:: Selected extract

CfH may hand money back to Treasury

  • 24 April 2006

While many NHS trusts are thought to be struggling to achieve financial balance, NHS Connecting for Health, the Department of Health agency running health service IT programme is believed to be in the unusual position of handing money back to Treasury.

In total NHS CfH is thought to be up to £700m underspent in 2005-2006, against a forecast £1.2bn spend. The huge shortfall stems from delays in the delivery of the vital ‘strategic’ integrated electronic care record systems, which were meant to be in the process of being delivered to trusts across England by now.

Under the contracts awarded by CfH its four prime contractors – also known as local service providers – only receive the bulk of their payments once systems are installed and in use within the NHS. The vast majority of implementations that have occurred so far have been of existing specialist ‘tactical’ systems for use in primary and community care.

One well placed source told EHI the under spend was based on “The money that had been due to be paid to suppliers if everything had been delivered to plan against key delivery points.”

As a direct consequence of the extended delays in delivering the ‘strategic’ solutions the four local service providers –Accenture, CSC, BT and Fujitsu – are all thought to have not received key payments from NPfIT.

The extent of the financial shortfall was highlighted by Accenture’s recent £260m write off against its two NPfIT contracts. Accenture last month said that neither contract may prove profitable and told investors it would be seeking to renegotiate contract terms.

Details of what CfH has contracted for and paid suppliers are usually rebuffed on the basis of ‘commercial confidentiality’, but in response to a parliamentary question in March health minister Liam Byrne told the Commons that the programme had spent a total of £1,024m up to the end of January this year.

In January 2003 the government committed £2.3 billion on top of a £1bn existing NHS IT expenditure to fund the first three years of the programme. This was budgeted for an additional £400m a year from April 2003, rising to £700m the year after in 2004, to £1.2billion in 2005-06.

The well placed industry source told EHI. “My belief is that about £100m has been spent across all six suppliers so far [the four LSPs, BT on the spine and Atos Origin on Choose and Book].”

What is thought to have accounted for a lot of expenditure to date has been the cost of setting up and running the programme. Up to the point of contract awards in 2003 this is thought to have passed £80m and is now believed to be running at £30-40m a year.

Another senior industry figure close told EHI that CfH under spent by £400m last year and is "under spent by up to £700m this year". The source added "Treasury asked them to do the same next year to the tune of £400m".

Conservative MP and Commons Public Accounts Committee member Richard Bacon said that with the current NHS deficit the CfH under spend was being seen as a virtue by Treasury. "I’m hearing that there are people in the Treasury and DH saying that would fill our black hole neatly".

::::
:: Data shown

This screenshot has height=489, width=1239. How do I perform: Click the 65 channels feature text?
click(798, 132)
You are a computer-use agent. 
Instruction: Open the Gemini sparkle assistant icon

::::

▶ To do
In the report on NHS Connecting for Health's underspend, how much did health minister Liam Byrne tell the Commons the programme had spent up to the end of January? The material is separate from the text and unrelated to it.

▶ Written answer
A total of £1,024m.